Normal human brains effortlessly decide the difference between a face and not a face, even when an object significantly resembles a human face, observes an Indian origin neuroscientist.
His team at MIT found that our brains are adept at locating images that look like faces whether it's New Hampshire's erstwhile granite "Old Man of the Mountain," or Jesus' face on a tortilla, but the normal human brain is almost never fooled into thinking such objects actually are human faces.
"You can tell that it has some 'faceness' to it, but on the other hand, you're not misled into believing that it is a genuine face," said Pawan Sinha, professor of brain and cognitive sciences at MIT.
Sinha and his colleagues reveal the brain activity that underlies our ability to make that distinction.
On the left side of the brain, the fusiform gyrus - an area long associated with face recognition - carefully calculates how "facelike" an image is.
The right fusiform gyrus then appears to use that information to make a quick, categorical decision of whether the object is, indeed, a face.
For the study, the researchers created a continuum of images ranging from those that look nothing like faces to genuine faces.
The research team then used functional magnetic resonance imaging (fMRI) to scan the brains of research subjects as they categorized the images.

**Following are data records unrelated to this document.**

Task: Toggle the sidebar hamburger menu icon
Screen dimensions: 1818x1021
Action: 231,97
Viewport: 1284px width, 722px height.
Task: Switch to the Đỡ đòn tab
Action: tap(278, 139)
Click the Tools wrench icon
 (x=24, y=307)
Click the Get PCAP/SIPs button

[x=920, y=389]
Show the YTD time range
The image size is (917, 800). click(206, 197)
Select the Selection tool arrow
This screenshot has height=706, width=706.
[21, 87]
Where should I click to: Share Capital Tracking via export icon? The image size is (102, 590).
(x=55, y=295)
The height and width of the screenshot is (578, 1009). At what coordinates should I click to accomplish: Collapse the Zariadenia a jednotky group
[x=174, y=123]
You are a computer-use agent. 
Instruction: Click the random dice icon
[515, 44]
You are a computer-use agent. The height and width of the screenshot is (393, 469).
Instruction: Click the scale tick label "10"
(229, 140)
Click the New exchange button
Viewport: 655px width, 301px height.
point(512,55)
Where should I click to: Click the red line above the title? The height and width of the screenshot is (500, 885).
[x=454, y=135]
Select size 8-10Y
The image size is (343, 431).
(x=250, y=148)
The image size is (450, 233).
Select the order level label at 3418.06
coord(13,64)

Unexpectedly, the scientists found different activity patterns on each side of the brain: On the right side, activation patterns within the fusiform gyrus remained quite consistent for all genuine face images, but changed dramatically for all non-face images, no matter how much they resembled a face.
This suggests that the right side of the brain is involved in making the categorical declaration of whether an image is a face or not.
Meanwhile, in the analogous region on the left side of the brain, activity patterns changed gradually as images became more facelike, and there was no clear divide between faces and non-faces.
From this, the researchers concluded that the left side of the brain is ranking images on a scale of how face-like they are, but not assigning them to one category or another.
"From the computational perspective, one speculation one can make is that the left does the initial heavy lifting. It tries to determine how face-like is a pattern, without making the final decision on whether I'm going to call it a face," Sinha stated.
The findings were published in the Proceedings of the Royal Society B Jan. 4.